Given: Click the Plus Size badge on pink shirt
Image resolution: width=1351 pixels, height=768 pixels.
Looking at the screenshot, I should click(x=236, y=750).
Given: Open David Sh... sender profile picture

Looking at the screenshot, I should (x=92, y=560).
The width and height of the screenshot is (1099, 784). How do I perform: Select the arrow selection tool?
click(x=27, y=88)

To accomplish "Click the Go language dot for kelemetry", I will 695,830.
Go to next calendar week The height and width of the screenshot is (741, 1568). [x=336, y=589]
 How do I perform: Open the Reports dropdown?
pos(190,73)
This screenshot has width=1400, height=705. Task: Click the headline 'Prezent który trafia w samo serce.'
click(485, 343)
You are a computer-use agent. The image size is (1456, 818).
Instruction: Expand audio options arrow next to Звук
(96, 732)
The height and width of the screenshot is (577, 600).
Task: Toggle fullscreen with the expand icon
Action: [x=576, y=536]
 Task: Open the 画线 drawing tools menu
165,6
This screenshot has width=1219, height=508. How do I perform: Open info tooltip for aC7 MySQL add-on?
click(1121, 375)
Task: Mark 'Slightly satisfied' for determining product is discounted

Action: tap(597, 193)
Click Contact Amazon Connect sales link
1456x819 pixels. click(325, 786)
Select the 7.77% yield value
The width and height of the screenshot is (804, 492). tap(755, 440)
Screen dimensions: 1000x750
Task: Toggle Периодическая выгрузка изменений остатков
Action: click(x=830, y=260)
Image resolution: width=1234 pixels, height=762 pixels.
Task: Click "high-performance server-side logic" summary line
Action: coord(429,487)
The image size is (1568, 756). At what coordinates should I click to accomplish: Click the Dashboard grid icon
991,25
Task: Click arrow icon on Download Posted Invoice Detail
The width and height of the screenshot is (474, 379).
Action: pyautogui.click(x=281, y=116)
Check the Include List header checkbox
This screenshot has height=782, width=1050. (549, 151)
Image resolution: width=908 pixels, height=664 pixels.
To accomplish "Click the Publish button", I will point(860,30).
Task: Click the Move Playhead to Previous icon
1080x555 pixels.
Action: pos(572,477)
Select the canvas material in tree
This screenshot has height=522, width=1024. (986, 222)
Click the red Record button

======

## What you are asked to do:
Repeat the data precisely, reproducing every entry.

## Exercise response:
Given: Click the Plus Size badge on pink shirt
Image resolution: width=1351 pixels, height=768 pixels.
Looking at the screenshot, I should click(x=236, y=750).
Given: Open David Sh... sender profile picture

Looking at the screenshot, I should (x=92, y=560).
The width and height of the screenshot is (1099, 784). How do I perform: Select the arrow selection tool?
click(x=27, y=88)

To accomplish "Click the Go language dot for kelemetry", I will 695,830.
Go to next calendar week The height and width of the screenshot is (741, 1568). [x=336, y=589]
 How do I perform: Open the Reports dropdown?
pos(190,73)
This screenshot has width=1400, height=705. Task: Click the headline 'Prezent który trafia w samo serce.'
click(485, 343)
You are a computer-use agent. The image size is (1456, 818).
Instruction: Expand audio options arrow next to Звук
(96, 732)
The height and width of the screenshot is (577, 600).
Task: Toggle fullscreen with the expand icon
Action: [x=576, y=536]
 Task: Open the 画线 drawing tools menu
165,6
This screenshot has width=1219, height=508. How do I perform: Open info tooltip for aC7 MySQL add-on?
click(1121, 375)
Task: Mark 'Slightly satisfied' for determining product is discounted

Action: tap(597, 193)
Click Contact Amazon Connect sales link
1456x819 pixels. click(325, 786)
Select the 7.77% yield value
The width and height of the screenshot is (804, 492). tap(755, 440)
Screen dimensions: 1000x750
Task: Toggle Периодическая выгрузка изменений остатков
Action: click(x=830, y=260)
Image resolution: width=1234 pixels, height=762 pixels.
Task: Click "high-performance server-side logic" summary line
Action: coord(429,487)
The image size is (1568, 756). At what coordinates should I click to accomplish: Click the Dashboard grid icon
991,25
Task: Click arrow icon on Download Posted Invoice Detail
The width and height of the screenshot is (474, 379).
Action: pyautogui.click(x=281, y=116)
Check the Include List header checkbox
This screenshot has height=782, width=1050. (549, 151)
Image resolution: width=908 pixels, height=664 pixels.
To accomplish "Click the Publish button", I will point(860,30).
Task: Click the Move Playhead to Previous icon
1080x555 pixels.
Action: pos(572,477)
Select the canvas material in tree
This screenshot has height=522, width=1024. (986, 222)
Click the red Record button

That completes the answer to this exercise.